Estimate private browsing mode for windowless requests

EFForg · Jan 31, 2014 · c4acfd2 · c4acfd2
1 parent ccf17f5
commit c4acfd2
Showing 1 changed file with 20 additions and 7 deletions.
diff --git a/src/components/ssl-observatory.js b/src/components/ssl-observatory.js
@@ -98,6 +98,10 @@ function SSLObservatory() {
   // Used to track current number of pending requests to the server
   this.current_outstanding_requests = 0;
 
+  // We can't always know private browsing state per request, sometimes
+  // we have to guess based on what we've seen in the past
+  this.everSeenPrivateBrowsing = false;
+
   // Generate nonce to append to url, to catch in nsIProtocolProxyFilter
   // and to protect against CSRF
   this.csrf_nonce = "#"+Math.random().toString()+Math.random().toString();
@@ -396,29 +400,38 @@ SSLObservatory.prototype = {
       // submit certs without strong anonymisation.  Because the
       // anonymisation is weak, we avoid submitting during private browsing
       // mode.
-      return (! this.inPrivateBrowsingMode(channel));
+      var pbm = this.inPrivateBrowsingMode(channel);
+      this.log(NOTE, "Private browsing mode: " + pbm);
+      return !pbm;
     }
-
-    return false;
   },
 
   inPrivateBrowsingMode: function(channel) {
     // In classic firefox fashion, there are multiple versions of this API
     // https://developer.mozilla.org/EN/docs/Supporting_per-window_private_browsing
     try {
+        CU.import("resource://gre/modules/PrivateBrowsingUtils.jsm");
         // Firefox 20+, this state is per-window
         if (!(channel instanceof CI.nsIHttpChannel)) {
           this.log(WARN, "observatoryActive() without a channel");
-          throw "no window for private browsing detection, trying the old way";
+          // This is a windowless request.
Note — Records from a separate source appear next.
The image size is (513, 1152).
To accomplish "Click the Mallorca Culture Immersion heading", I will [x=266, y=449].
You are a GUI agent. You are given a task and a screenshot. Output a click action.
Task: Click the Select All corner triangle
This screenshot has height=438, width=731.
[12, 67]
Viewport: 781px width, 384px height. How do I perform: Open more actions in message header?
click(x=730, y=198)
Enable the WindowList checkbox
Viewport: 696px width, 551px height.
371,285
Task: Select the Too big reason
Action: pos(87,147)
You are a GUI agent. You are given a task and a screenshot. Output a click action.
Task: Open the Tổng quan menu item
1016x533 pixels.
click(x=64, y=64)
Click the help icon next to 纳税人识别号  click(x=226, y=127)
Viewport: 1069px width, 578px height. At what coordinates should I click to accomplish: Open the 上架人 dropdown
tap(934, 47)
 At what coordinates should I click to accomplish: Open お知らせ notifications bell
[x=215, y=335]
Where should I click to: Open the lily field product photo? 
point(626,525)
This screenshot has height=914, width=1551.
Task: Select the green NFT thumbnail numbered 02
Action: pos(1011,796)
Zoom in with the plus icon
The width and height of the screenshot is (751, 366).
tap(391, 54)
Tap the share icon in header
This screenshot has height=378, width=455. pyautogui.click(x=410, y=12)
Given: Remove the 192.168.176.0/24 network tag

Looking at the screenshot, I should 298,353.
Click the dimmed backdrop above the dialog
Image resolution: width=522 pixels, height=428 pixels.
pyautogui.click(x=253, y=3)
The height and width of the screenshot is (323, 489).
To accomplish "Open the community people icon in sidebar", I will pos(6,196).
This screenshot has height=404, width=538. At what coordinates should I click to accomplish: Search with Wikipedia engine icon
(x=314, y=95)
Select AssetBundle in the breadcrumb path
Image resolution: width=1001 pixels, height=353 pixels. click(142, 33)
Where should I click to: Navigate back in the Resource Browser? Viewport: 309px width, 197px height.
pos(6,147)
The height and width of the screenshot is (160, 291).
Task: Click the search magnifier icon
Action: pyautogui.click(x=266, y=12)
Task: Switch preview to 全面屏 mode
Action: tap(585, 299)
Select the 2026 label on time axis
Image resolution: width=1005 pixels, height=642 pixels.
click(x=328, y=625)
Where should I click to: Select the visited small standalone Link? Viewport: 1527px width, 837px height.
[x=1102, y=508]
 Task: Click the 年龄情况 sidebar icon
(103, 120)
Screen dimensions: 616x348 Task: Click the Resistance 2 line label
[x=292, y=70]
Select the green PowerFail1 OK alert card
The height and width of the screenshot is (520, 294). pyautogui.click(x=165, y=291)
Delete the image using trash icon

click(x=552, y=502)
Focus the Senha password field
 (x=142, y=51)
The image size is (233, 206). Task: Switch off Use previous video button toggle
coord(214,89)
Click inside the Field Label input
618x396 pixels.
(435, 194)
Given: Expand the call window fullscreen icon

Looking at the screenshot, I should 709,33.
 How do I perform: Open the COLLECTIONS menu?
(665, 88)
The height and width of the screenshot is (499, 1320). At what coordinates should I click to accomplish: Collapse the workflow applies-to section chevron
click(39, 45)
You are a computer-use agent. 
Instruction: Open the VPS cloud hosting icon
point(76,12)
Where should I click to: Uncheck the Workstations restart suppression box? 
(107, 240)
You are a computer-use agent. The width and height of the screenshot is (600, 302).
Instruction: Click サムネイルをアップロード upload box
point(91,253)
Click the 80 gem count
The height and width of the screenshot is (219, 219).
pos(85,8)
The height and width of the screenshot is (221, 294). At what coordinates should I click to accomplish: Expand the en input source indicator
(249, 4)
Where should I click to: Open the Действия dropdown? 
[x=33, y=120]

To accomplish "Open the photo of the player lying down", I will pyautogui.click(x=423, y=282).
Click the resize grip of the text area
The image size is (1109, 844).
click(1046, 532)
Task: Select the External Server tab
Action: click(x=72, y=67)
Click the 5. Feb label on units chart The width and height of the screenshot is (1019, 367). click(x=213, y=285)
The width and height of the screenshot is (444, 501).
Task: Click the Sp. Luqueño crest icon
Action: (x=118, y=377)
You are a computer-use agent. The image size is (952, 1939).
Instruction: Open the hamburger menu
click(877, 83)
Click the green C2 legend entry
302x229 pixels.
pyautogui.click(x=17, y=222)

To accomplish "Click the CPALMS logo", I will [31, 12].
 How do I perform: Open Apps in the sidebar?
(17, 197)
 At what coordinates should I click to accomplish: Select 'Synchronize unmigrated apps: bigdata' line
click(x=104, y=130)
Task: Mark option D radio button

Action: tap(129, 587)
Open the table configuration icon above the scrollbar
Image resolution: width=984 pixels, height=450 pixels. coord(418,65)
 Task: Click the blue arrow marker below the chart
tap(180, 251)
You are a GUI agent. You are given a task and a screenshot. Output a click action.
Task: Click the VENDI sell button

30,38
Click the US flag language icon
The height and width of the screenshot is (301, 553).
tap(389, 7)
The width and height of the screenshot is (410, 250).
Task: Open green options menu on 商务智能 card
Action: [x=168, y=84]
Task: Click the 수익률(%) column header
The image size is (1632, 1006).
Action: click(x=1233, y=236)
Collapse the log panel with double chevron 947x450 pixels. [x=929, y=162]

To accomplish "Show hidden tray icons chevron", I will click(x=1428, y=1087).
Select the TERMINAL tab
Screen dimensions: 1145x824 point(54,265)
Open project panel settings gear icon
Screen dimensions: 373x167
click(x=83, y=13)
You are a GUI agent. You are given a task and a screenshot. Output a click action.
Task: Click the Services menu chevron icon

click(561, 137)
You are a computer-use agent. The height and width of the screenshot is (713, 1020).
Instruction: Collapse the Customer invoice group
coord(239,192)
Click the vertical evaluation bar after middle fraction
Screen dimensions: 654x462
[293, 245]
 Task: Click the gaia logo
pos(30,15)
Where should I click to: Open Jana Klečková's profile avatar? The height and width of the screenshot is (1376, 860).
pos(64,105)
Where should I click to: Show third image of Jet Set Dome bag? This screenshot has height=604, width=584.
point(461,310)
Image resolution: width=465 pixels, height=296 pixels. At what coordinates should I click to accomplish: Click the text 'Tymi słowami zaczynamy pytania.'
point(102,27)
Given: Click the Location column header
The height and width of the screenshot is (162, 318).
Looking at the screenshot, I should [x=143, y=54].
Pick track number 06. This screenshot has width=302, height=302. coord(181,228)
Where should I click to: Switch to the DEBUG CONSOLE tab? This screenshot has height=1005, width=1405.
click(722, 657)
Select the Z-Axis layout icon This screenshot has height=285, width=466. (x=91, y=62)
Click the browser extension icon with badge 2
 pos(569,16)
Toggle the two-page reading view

We cannot tell if private browsing
+          // applies. Conservatively, if we have ever seen PBM, it might be
+          // active now
+          return this.everSeenPrivateBrowsing;
         }
         var win = this.HTTPSEverywhere.getWindowForChannel(channel);
-        CU.import("resource://gre/modules/PrivateBrowsingUtils.jsm");
-        if (PrivateBrowsingUtils.isWindowPrivate(win)) return true;
+        if (PrivateBrowsingUtils.isWindowPrivate(win)) {
+          this.everSeenPrivateBrowsing = true;
+          return true;
+        }
     } catch (e) {
       // Firefox < 20, this state is global
       try {
         var pbs = CC["@mozilla.org/privatebrowsing;1"].getService(CI.nsIPrivateBrowsingService);
-        if (pbs.privateBrowsingEnabled) return true;
+        if (pbs.privateBrowsingEnabled) {
+          this.everSeenPrivateBrowsing = true;
+          return true;
+        }
       } catch (e) { /* seamonkey or old firefox */ }
     }